Back to our P. stutzeri experiments...when we plated out the fluctuation test for our (what we thought) strepR rifS isolate, we got this result back from the time zero plate.

There was a lawn of rifR bacteria, which is statistically higher than zero (not really, but go with me on this). Even though the mutation rate to rifR is relatively high, something was fishy here because there should have been no colonies. We went back to the original plate of strepR transformants, and streaked additional isolates to both strep and rif plates. Even though the strain which we had originally transformed was rifS, I was surprised when roughly half of the strepR transformants were also rifR.

What could explain this result? The mutations that give rise to the strepR phenotype usually occur within a gene called rpsL. This gene codes for one of the many proteins that make up bacterial ribosomes, and indeed, the mechanism of action for streptomycin is inhibition of translation. The first thing I did was investigate the genomic context, what genes surround rpsL, within the one previously sequenced P. stutzeri genome. Here's what I found at the Pseudomonas genome database (which is extremely handy BTW).

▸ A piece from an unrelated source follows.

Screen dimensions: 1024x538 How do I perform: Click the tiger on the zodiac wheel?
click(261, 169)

All annotated genes in this section of the P. stutzeri genome are represented as red boxes. rpsL is the red box surrounded by a very dark line. The numbers on the bottom of the picture display the position of each gene in the P. stutzeri genome (rpsL is roughly at position 888,000 out of ~4,000,000). Here's where it gets interesting. Mutations that lead to rifampicin resistance typically occur in a gene called rpoB. This codes for a subunit of RNA polymerase, which makes sense (again) because the mechanism of action for rifampicin is to inhibit transcription. As I described above, we originally made the strepR strain by transforming a rifS strepS strain with genomic DNA from a rifR strepR strain. rpoB and rpsL are only about 5000 bp apart and I originally had no clue that rpoB and rpsL were genomic neighbors. Since, during natural transformation, genomic fragments sized 5Kb and above can be recombined into the recipient genome I'm guessing that a substantial fraction of the cells recombined both strepR and rifR mutations during this step from the donor genomic DNA. Since the exact positions of recombination are essentially random, cells that remained rifS after transformation must have recombined smaller fragments that only contained the strepR mutation. Here's a quick picture of what I think happened.

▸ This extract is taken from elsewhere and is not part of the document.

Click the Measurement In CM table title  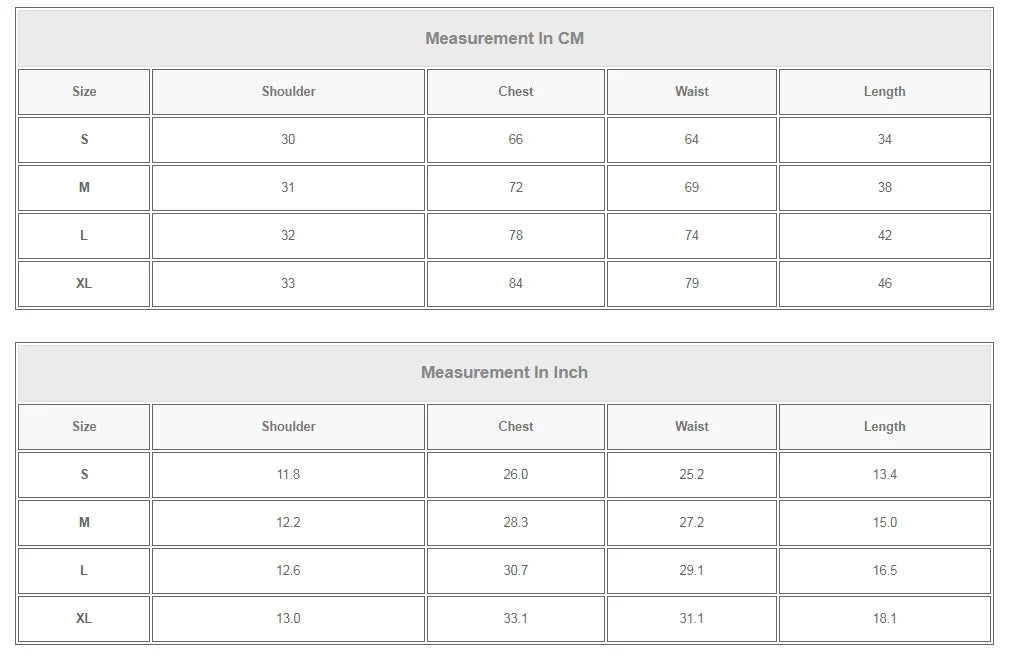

Rifampicin resistance is colored red, streptomycin resistance is colored blue. Cells that are rifR strepR are colored purple. While there were likely rifR strepS cells generated after transformation, these won't grow on the strepR plate so that's why there aren't red colonies. Mystery solved...and this maybe something I can utilize in future experiments although as of right now I have no idea how. If we would have originally picked a rifS strepR colony for the fluctuation test, I wouldn't have realized any of this. Sometimes science is random.